Consegna
Riporta tali e quali soltanto le righe che vanno da quella con "This screenshot has height=565, width=972." fino a quella con "This screenshot has height=335, width=503.", compresa quest'ultima.

——

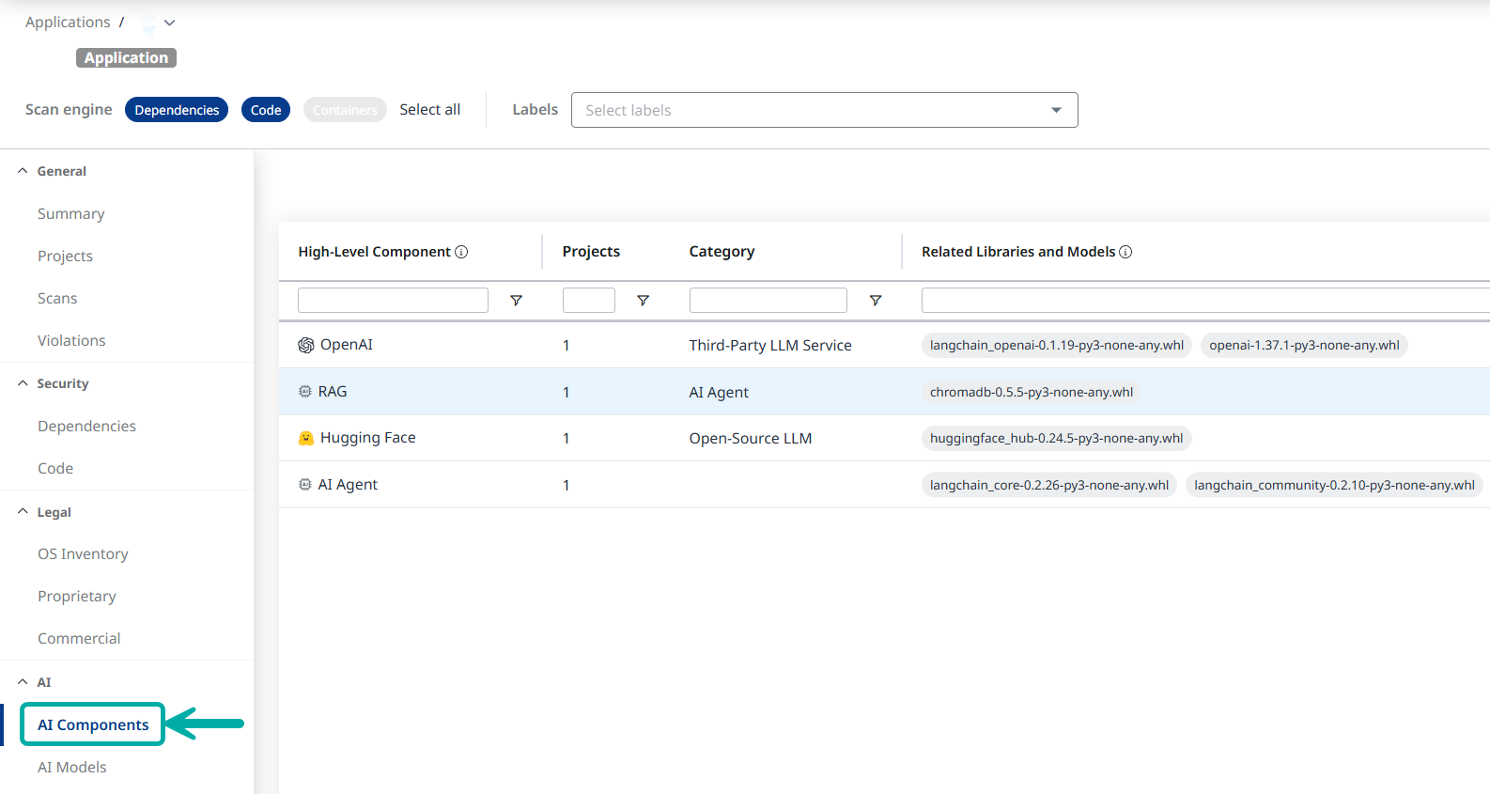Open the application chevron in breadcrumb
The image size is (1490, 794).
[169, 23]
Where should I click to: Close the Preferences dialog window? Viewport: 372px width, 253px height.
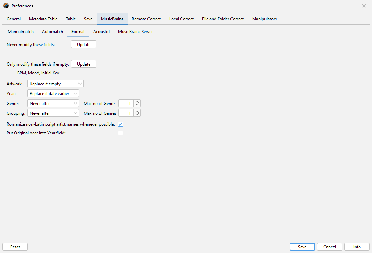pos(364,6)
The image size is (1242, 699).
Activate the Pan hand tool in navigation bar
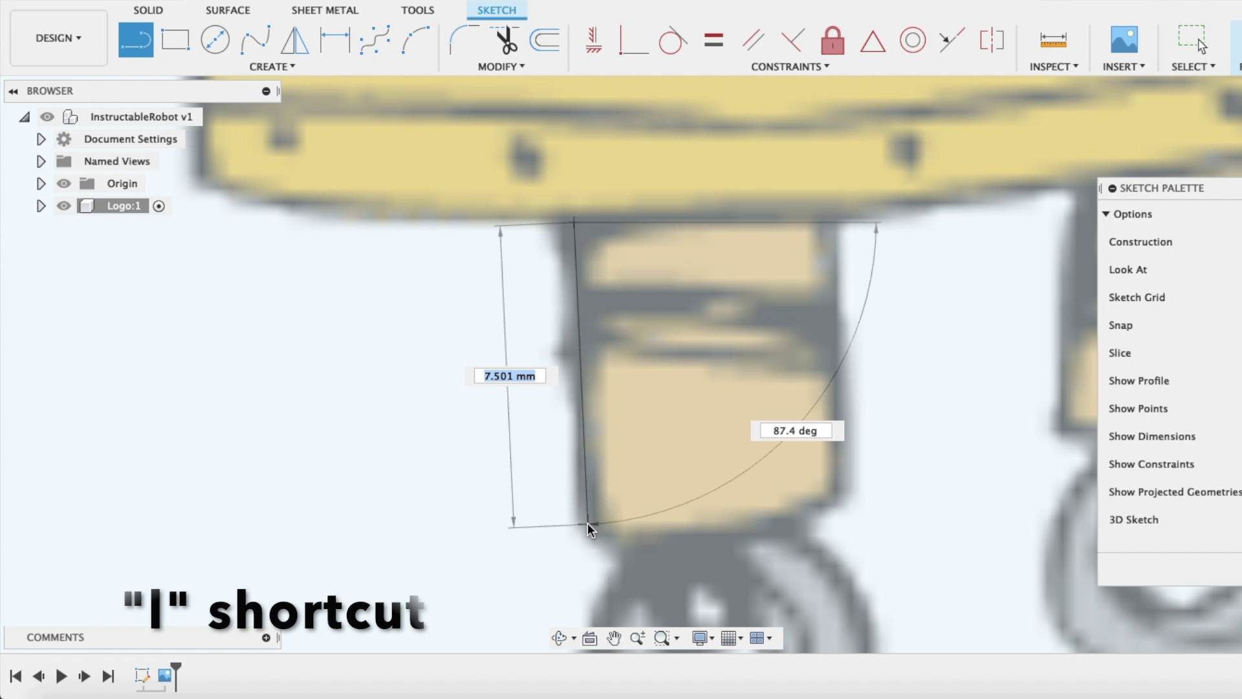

——

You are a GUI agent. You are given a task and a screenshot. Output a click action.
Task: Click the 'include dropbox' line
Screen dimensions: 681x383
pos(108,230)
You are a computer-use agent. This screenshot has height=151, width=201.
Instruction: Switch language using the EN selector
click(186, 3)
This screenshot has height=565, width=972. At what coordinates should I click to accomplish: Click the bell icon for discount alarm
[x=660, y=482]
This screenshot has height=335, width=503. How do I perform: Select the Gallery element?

——

Risultato
This screenshot has height=565, width=972. At what coordinates should I click to accomplish: Click the bell icon for discount alarm
[x=660, y=482]
This screenshot has height=335, width=503. How do I perform: Select the Gallery element?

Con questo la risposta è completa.